**PROBLEM REQUIREMENTS**: Each line of the entries below that holds "agent" is needed, copied in full.

**RECORDS FOR THE EXERCISE**:
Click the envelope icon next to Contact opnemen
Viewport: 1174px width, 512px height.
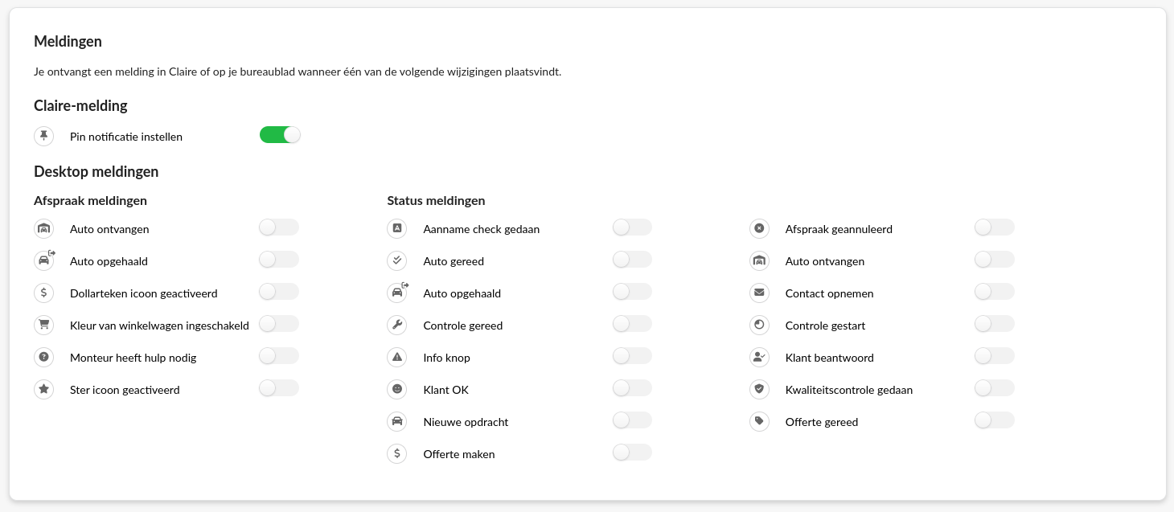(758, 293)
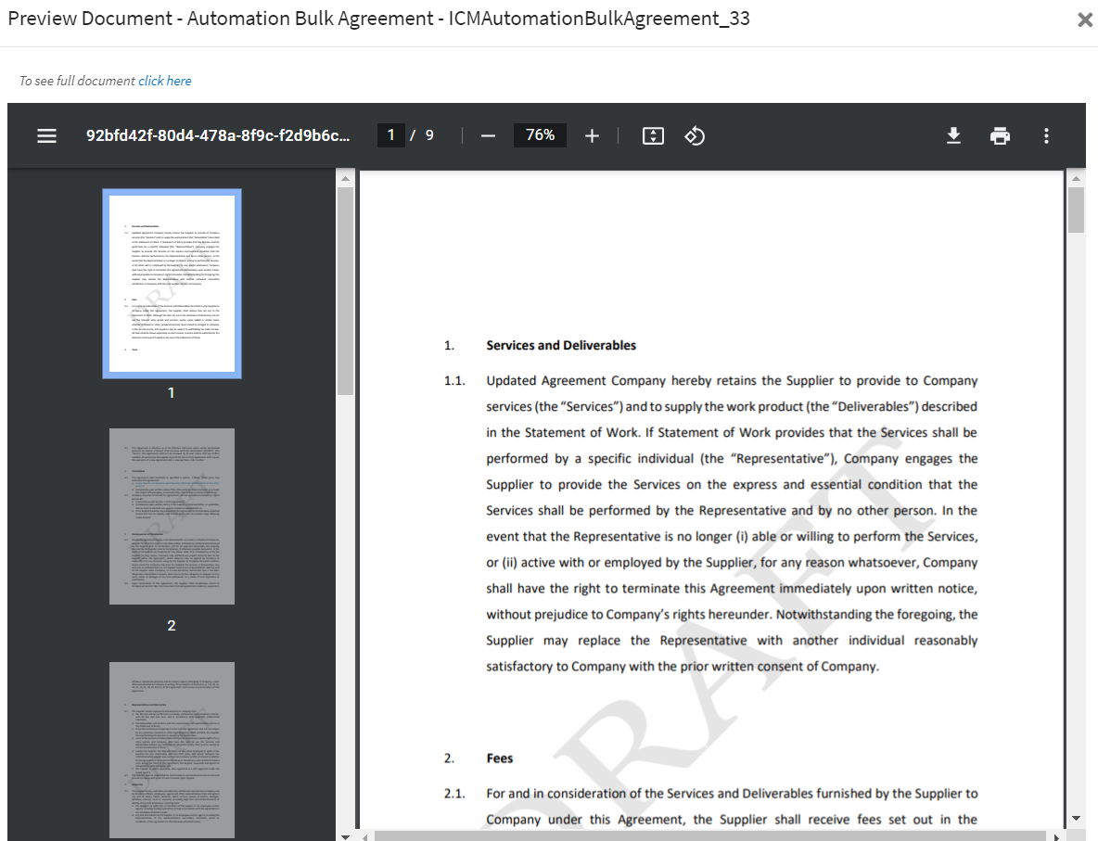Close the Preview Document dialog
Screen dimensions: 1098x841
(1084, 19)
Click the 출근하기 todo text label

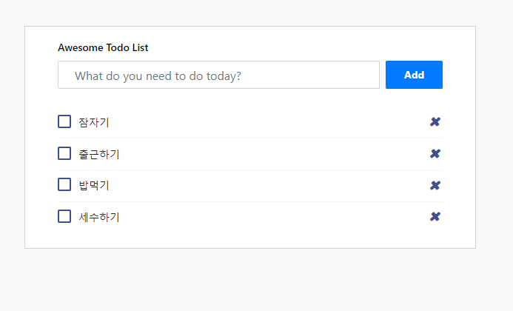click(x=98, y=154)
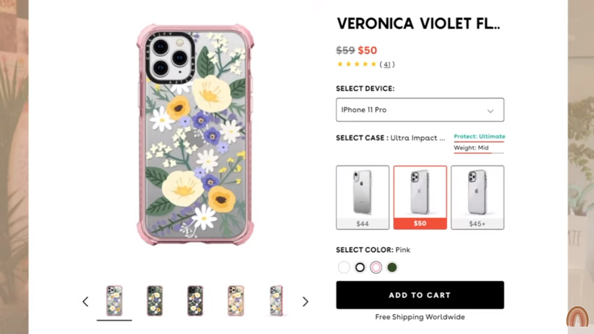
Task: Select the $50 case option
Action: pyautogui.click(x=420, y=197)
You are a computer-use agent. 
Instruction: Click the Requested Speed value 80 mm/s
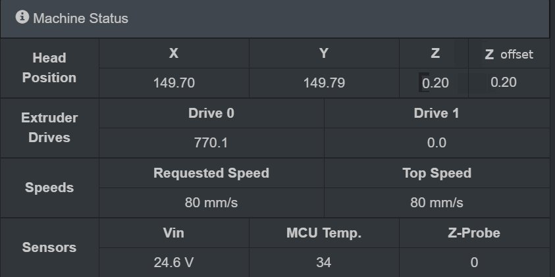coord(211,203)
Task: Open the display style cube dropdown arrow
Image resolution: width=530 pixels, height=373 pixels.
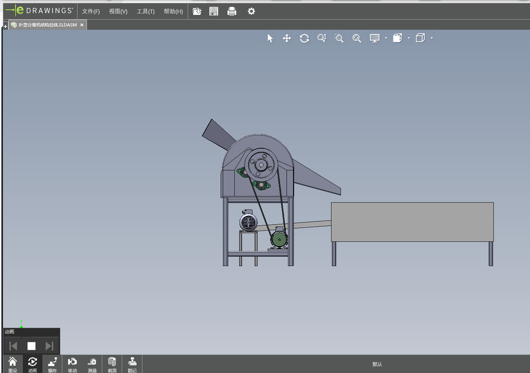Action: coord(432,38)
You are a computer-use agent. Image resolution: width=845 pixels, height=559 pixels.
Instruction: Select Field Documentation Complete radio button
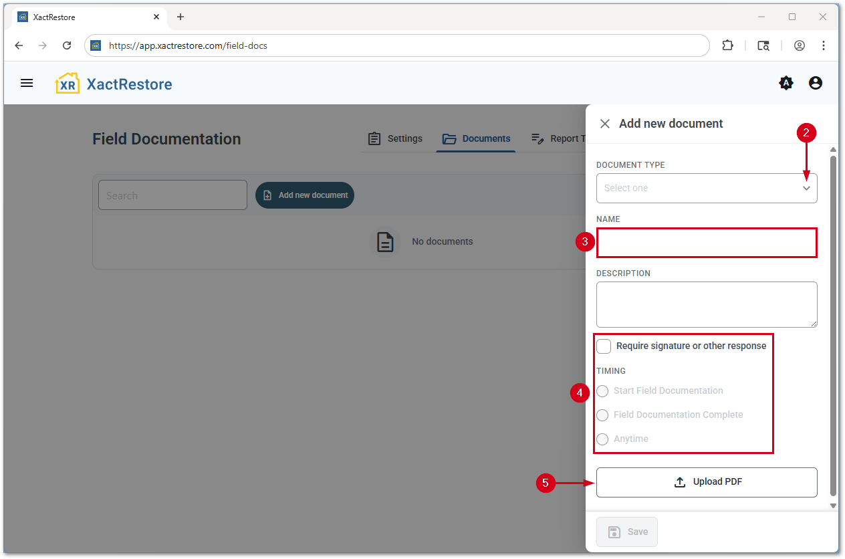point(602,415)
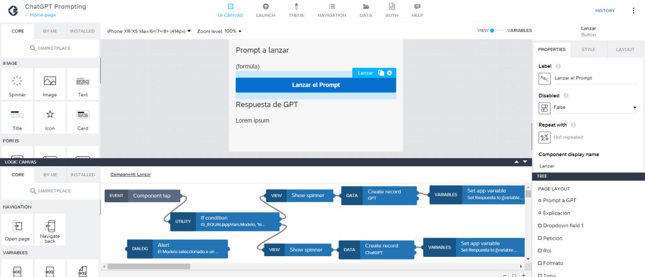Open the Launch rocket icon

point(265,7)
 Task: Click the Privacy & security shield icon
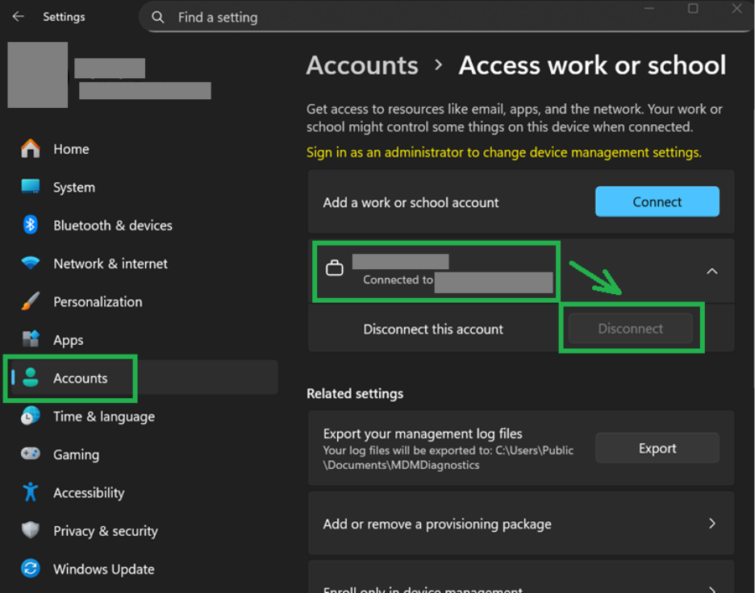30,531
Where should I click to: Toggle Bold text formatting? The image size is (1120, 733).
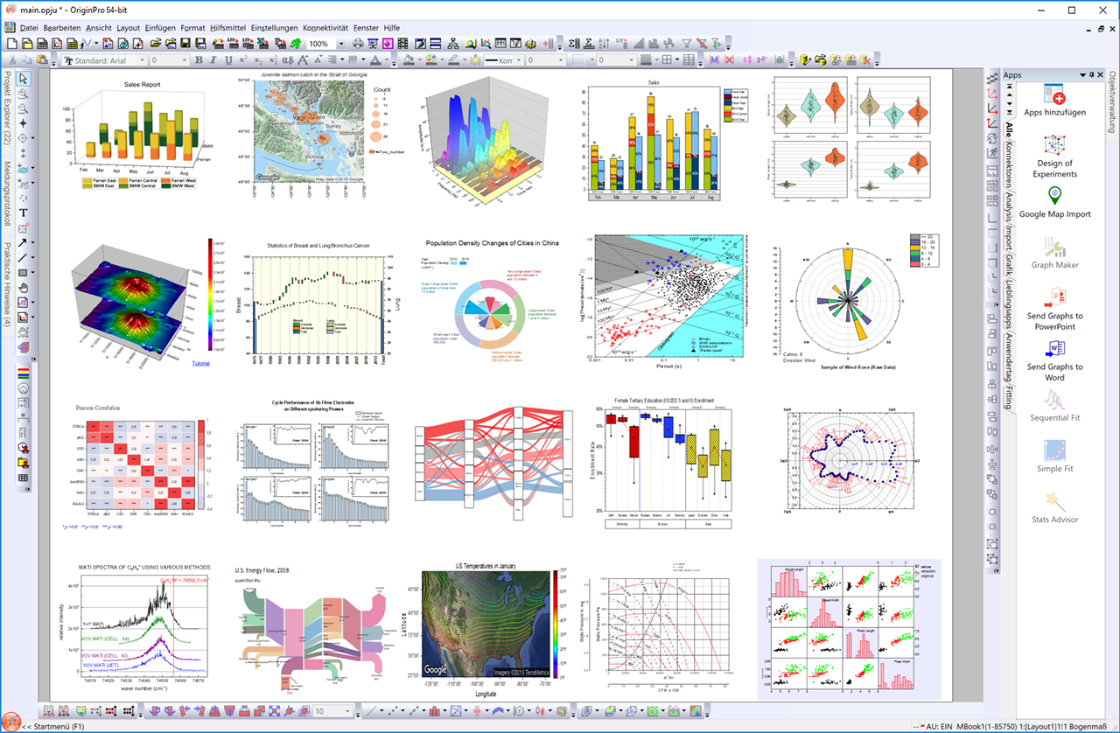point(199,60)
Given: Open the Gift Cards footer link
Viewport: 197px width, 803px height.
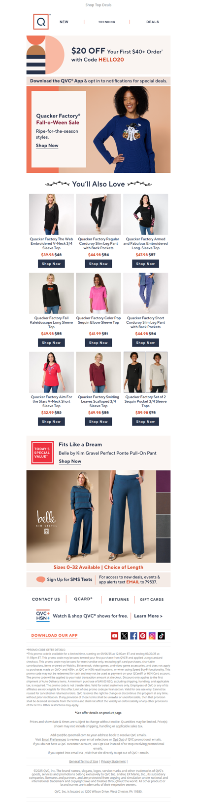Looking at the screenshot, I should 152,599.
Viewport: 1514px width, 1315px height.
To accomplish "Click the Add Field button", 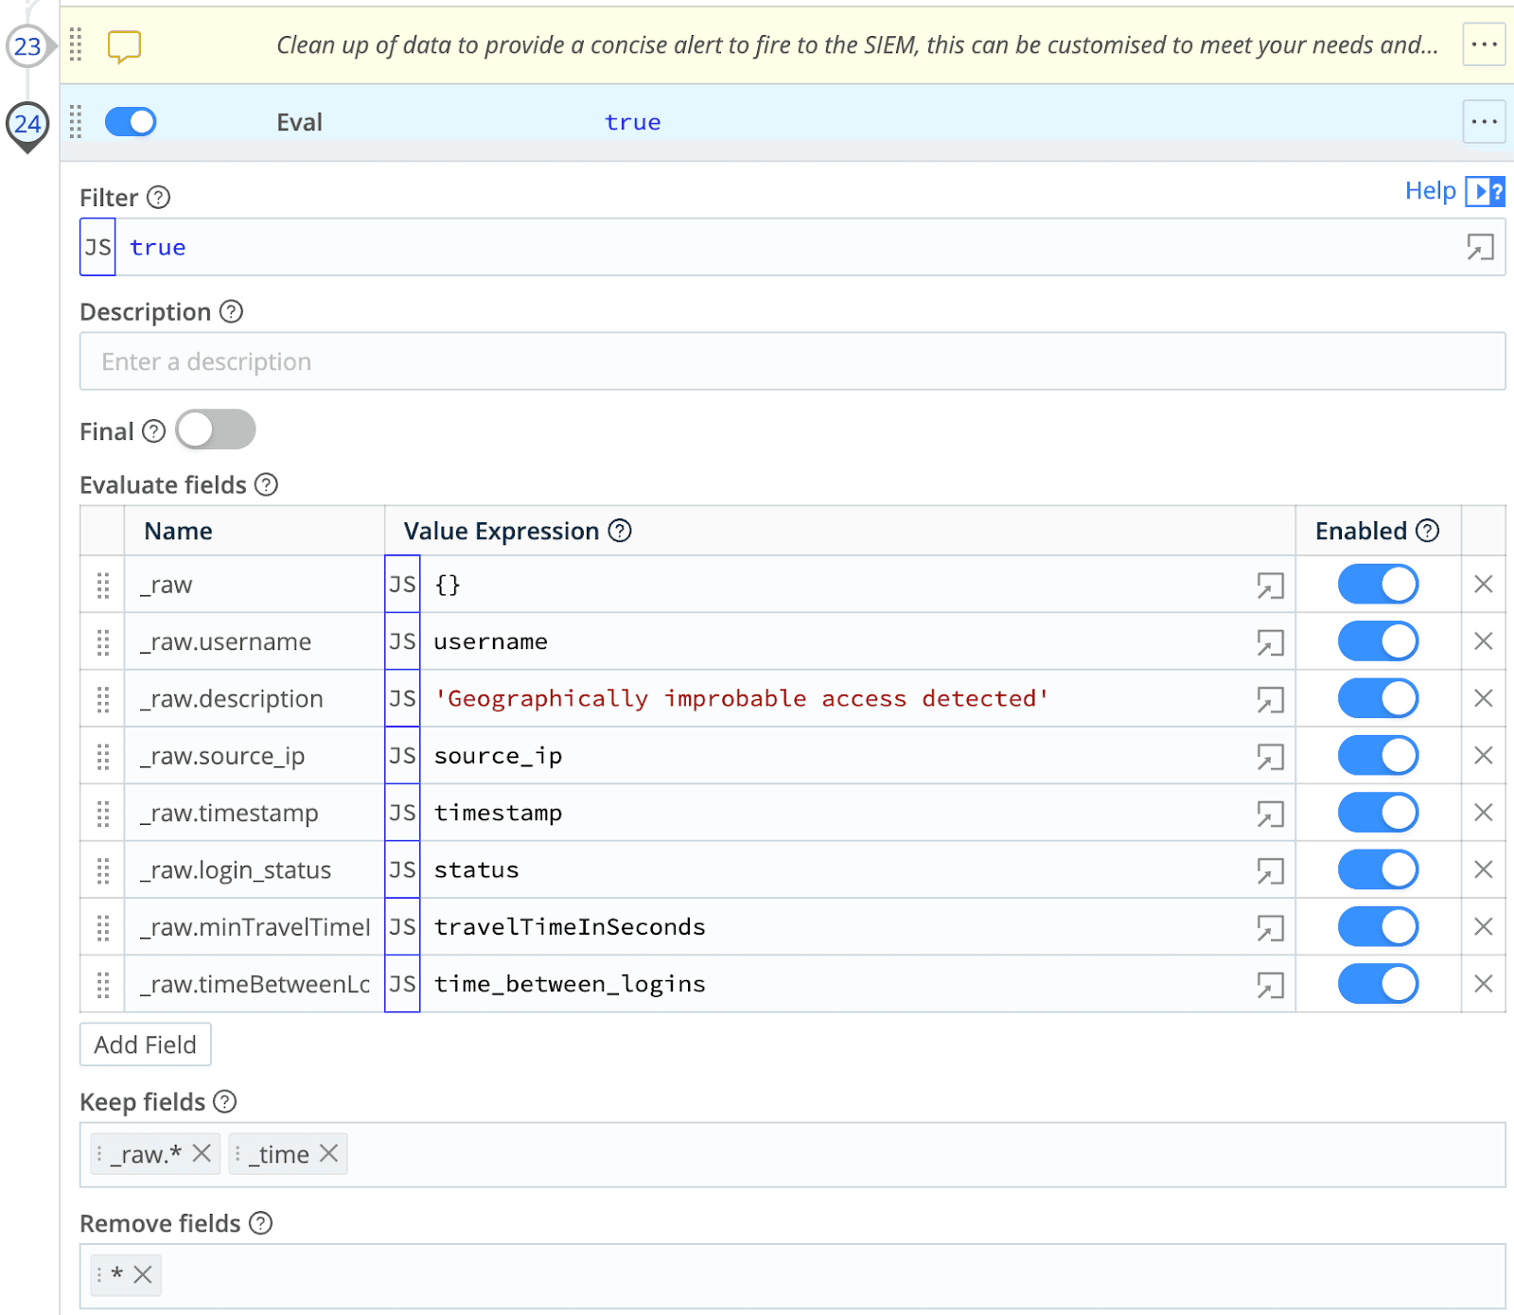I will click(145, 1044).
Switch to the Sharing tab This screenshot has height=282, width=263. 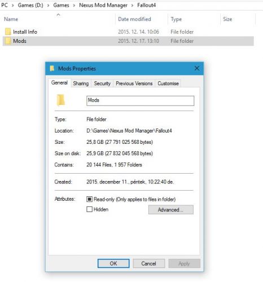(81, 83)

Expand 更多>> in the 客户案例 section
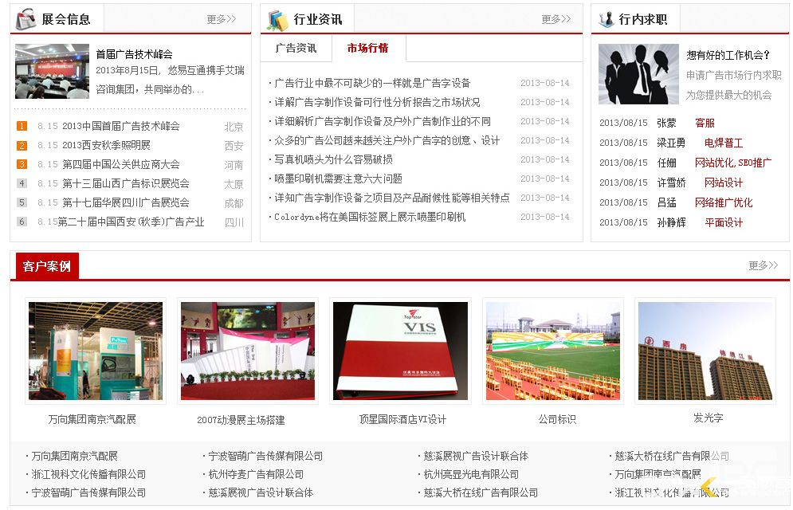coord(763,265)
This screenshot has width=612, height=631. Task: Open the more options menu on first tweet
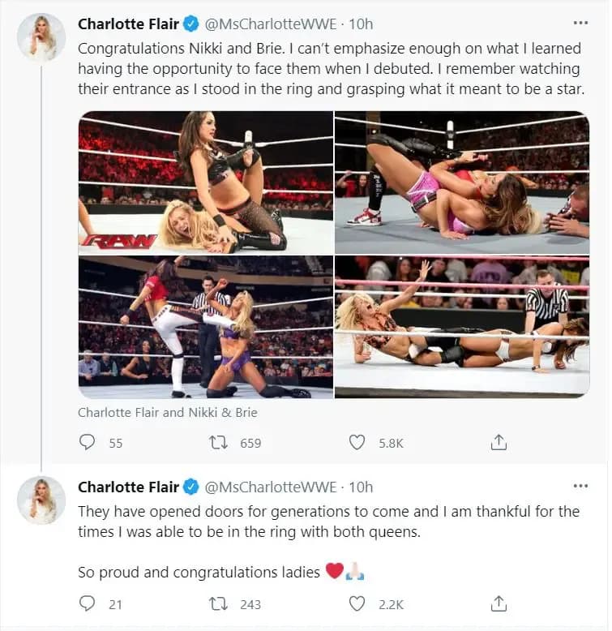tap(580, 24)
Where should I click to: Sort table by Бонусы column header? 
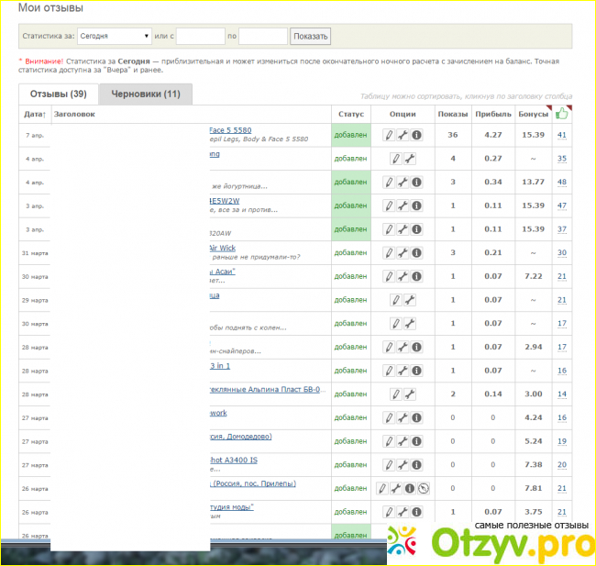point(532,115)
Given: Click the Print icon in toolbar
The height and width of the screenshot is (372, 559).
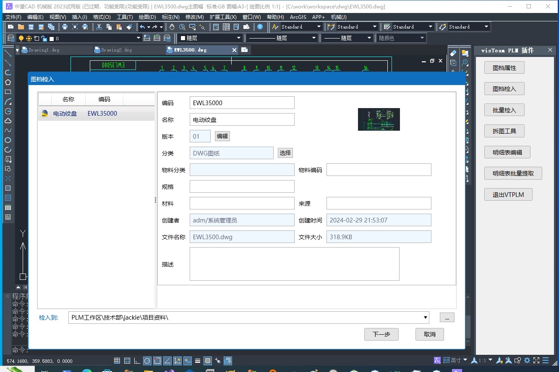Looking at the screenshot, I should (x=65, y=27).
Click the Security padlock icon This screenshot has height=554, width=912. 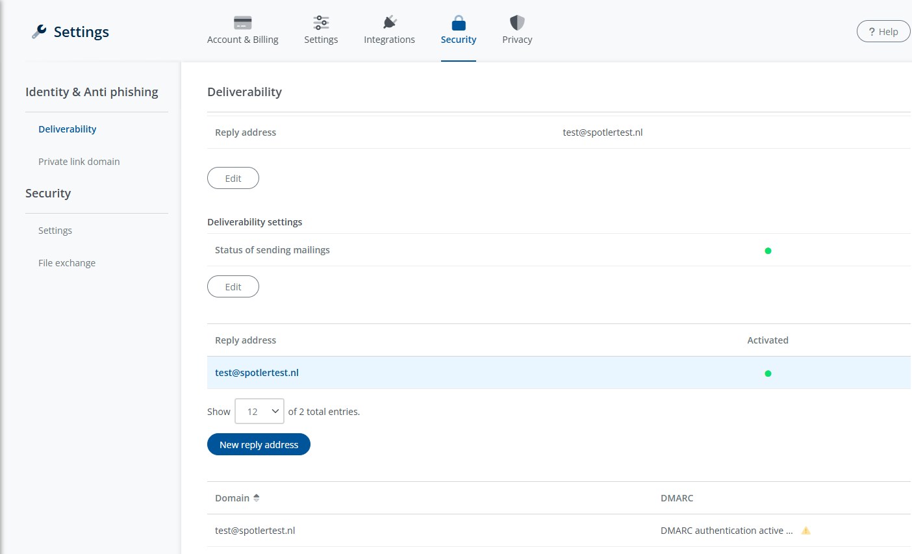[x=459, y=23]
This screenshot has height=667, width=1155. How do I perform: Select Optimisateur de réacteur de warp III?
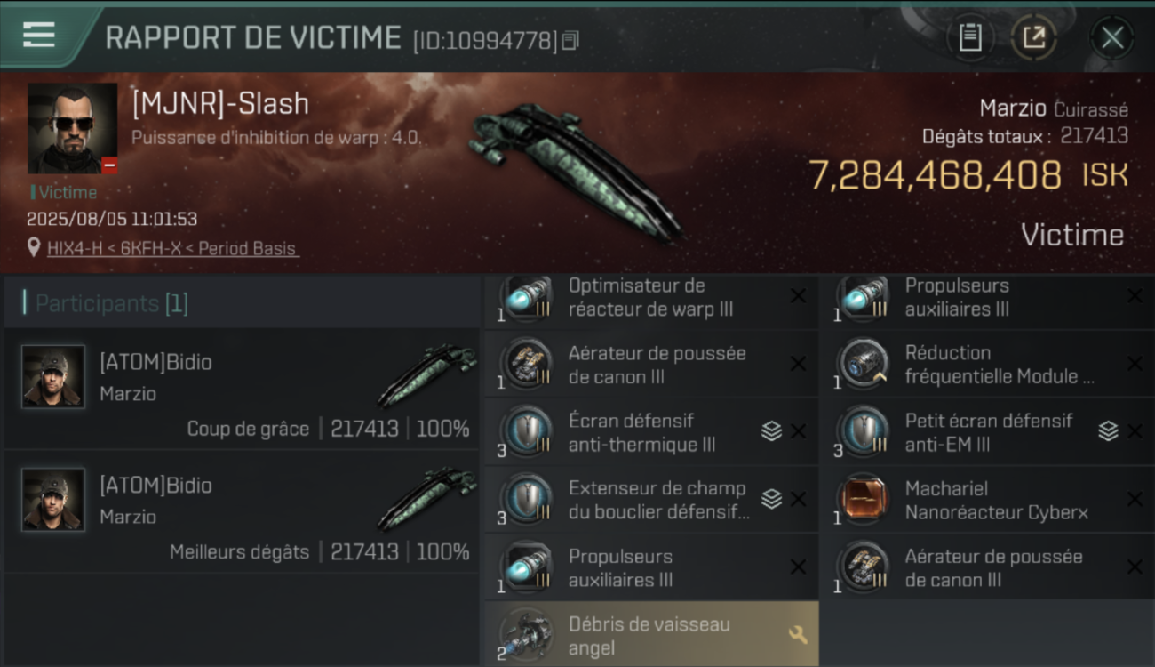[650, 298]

**TASK RESPONSE**:
You are a computer-use agent. 
You are a computer-use agent. Image resolution: width=845 pixels, height=559 pixels.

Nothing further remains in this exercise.